What is trusted setup?

By July 3, 2019 No Comments

In cryptography, a trusted setup is used to create a cryptographic system by generating certain initial parameters which will later be destroyed. An easy analogy is to imagine creating a lockbox with a key and then throwing the key away.

Why it is called trusted setup is that you must trust the person who created it, to actually destroy the parameters. Zero knowledge proof privacy systems such as the Zerocoin (as originally used in Zcoin and now deprecated) and Zerocash (as used in Zcash, Komodo and Horizen) protocol requires a trusted setup.

Zcoin’s Sigma and Lelantus privacy protocols, do not use trusted setups.

Why it Matters

Having a trusted setup is generally undesirable and adds another point of failure. One of blockchain’s mottos is ‘Don’t trust. Verify’ and trusted setups are the antithesis of that philosophy.

A compromised trusted setup in zero-knowledge proofs allows someone to forge the proofs meaning that coins can be created out of thin air leading to hyperinflation. In privacy coins where amounts are obscured, such inflation can also remain undetected.

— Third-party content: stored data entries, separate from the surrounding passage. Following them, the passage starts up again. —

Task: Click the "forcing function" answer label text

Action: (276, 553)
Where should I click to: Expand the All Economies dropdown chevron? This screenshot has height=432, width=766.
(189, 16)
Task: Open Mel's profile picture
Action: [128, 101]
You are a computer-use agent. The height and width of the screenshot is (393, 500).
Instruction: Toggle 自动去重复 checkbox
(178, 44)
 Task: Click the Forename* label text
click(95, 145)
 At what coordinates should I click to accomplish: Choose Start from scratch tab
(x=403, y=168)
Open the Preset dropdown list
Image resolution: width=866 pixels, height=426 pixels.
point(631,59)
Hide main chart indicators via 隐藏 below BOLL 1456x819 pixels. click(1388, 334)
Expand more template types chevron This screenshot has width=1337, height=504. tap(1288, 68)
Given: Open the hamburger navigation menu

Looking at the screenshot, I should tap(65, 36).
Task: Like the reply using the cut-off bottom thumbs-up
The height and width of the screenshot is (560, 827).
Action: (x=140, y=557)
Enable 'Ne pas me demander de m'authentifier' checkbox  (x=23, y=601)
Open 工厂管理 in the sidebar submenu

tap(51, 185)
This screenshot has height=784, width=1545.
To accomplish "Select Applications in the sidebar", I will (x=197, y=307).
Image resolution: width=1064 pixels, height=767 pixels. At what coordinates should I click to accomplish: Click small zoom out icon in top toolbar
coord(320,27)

There are ways to mitigate the risks of a trusted setup such as using a multi-party ceremony that if in theory works, requires all parties in the ceremony to collude. If at least one party destroys their portion of the secret, then the system is secure.

However, even if the risk is mitigated, we still need to be sure parties do not collude or that the ceremony was set up correctly or was not backdoored which can be challenging.

For example, Zcash’s original Sprout MPC ceremony sparked controversy because of binaries that were not deterministically built and MPC transcripts that went missing (which turned out to be to prevent a flaw from being exploited until it was patched).